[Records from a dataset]
• • • •

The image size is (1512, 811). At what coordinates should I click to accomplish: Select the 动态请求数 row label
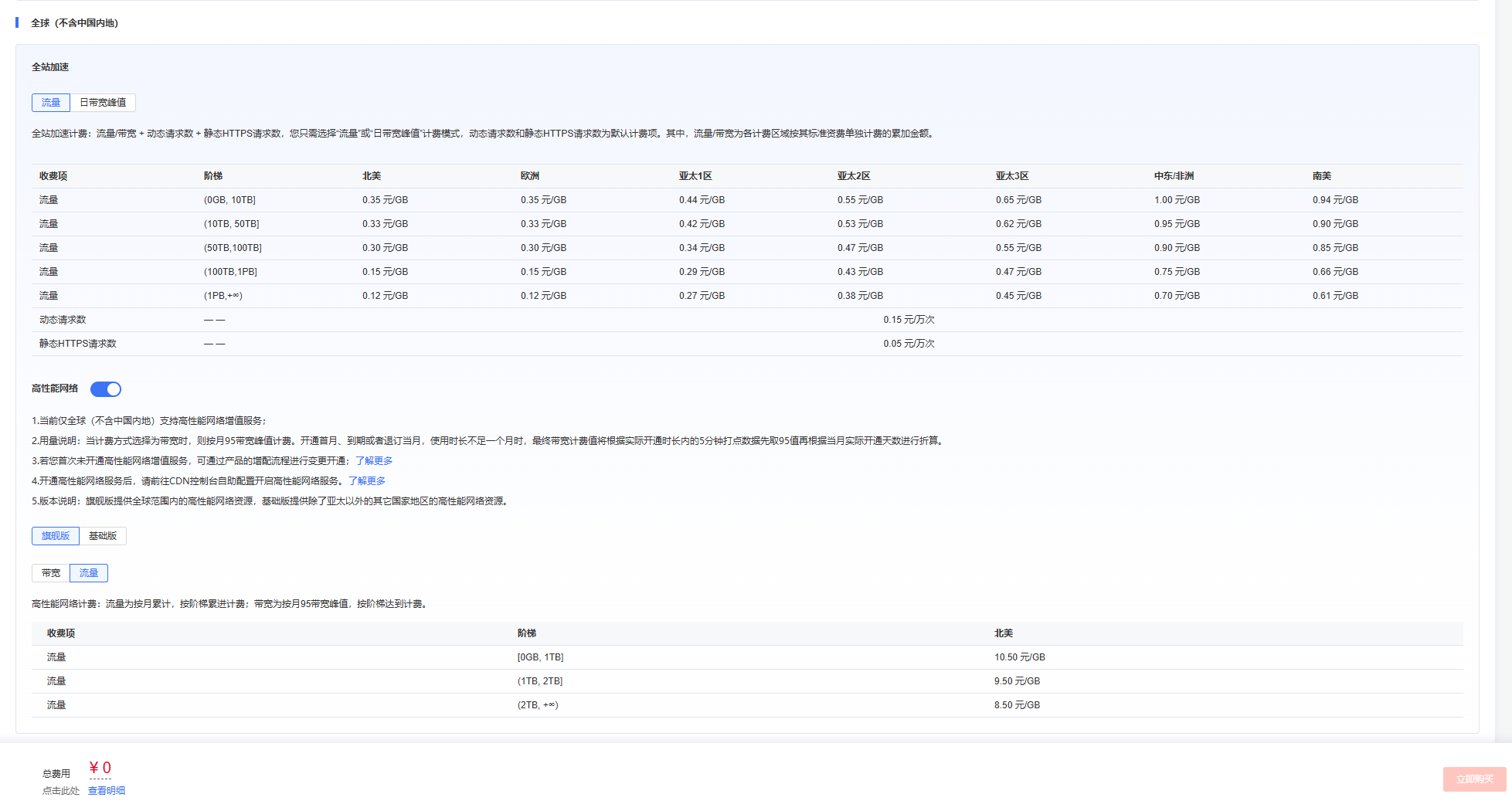pos(63,320)
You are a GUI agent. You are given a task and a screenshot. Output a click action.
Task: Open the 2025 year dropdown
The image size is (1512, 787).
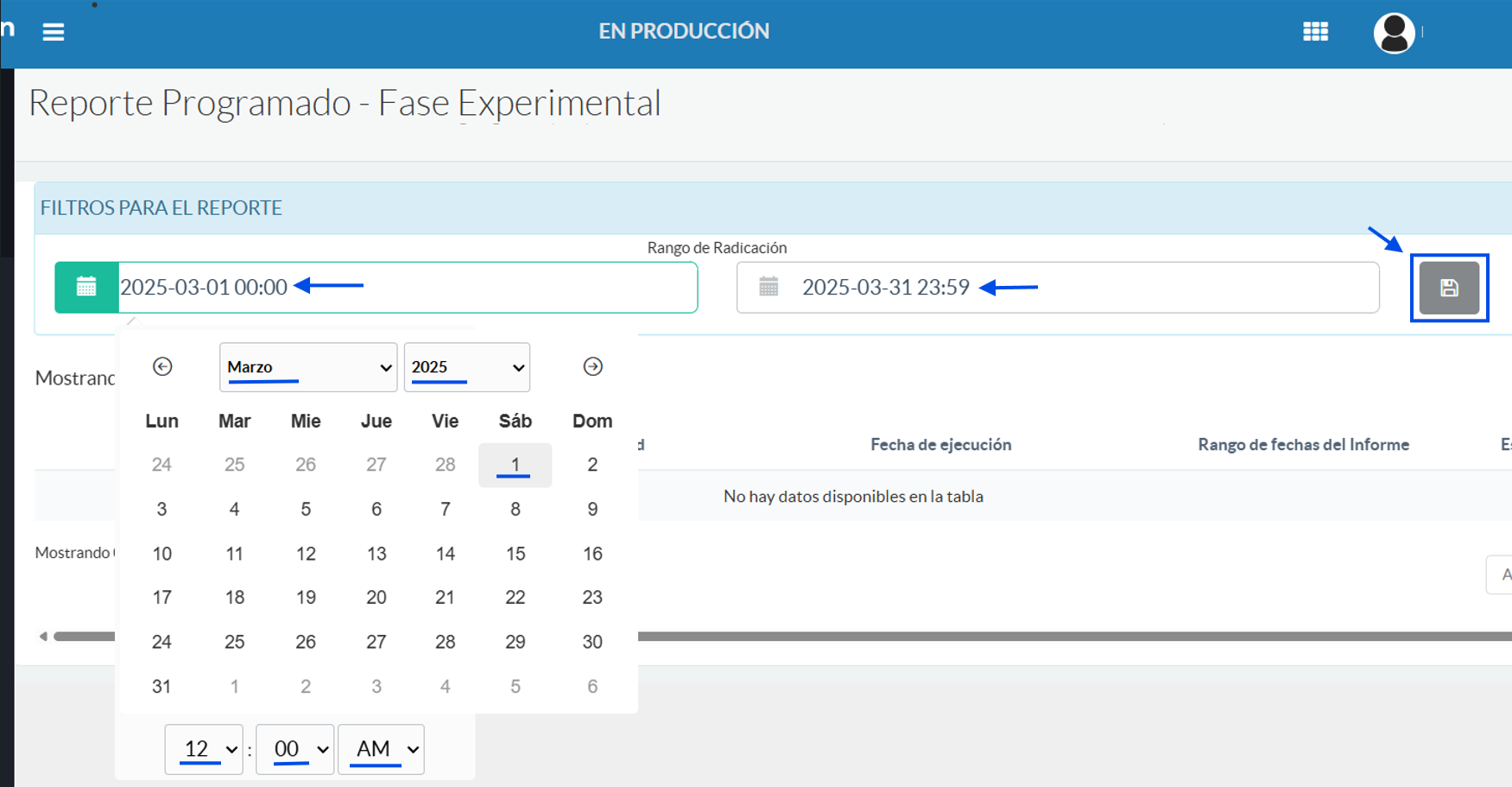466,367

• • • •

**Exercise**
Output all the records, word for word, with no pictures in the copy.

**Problem solution**
The image size is (1512, 811). At what coordinates should I click to accomplish: Select the 动态请求数 row label
pos(63,320)
You are a GUI agent. You are given a task and a screenshot. Output a click action.
Task: Open the 2025 year dropdown
The image size is (1512, 787).
466,367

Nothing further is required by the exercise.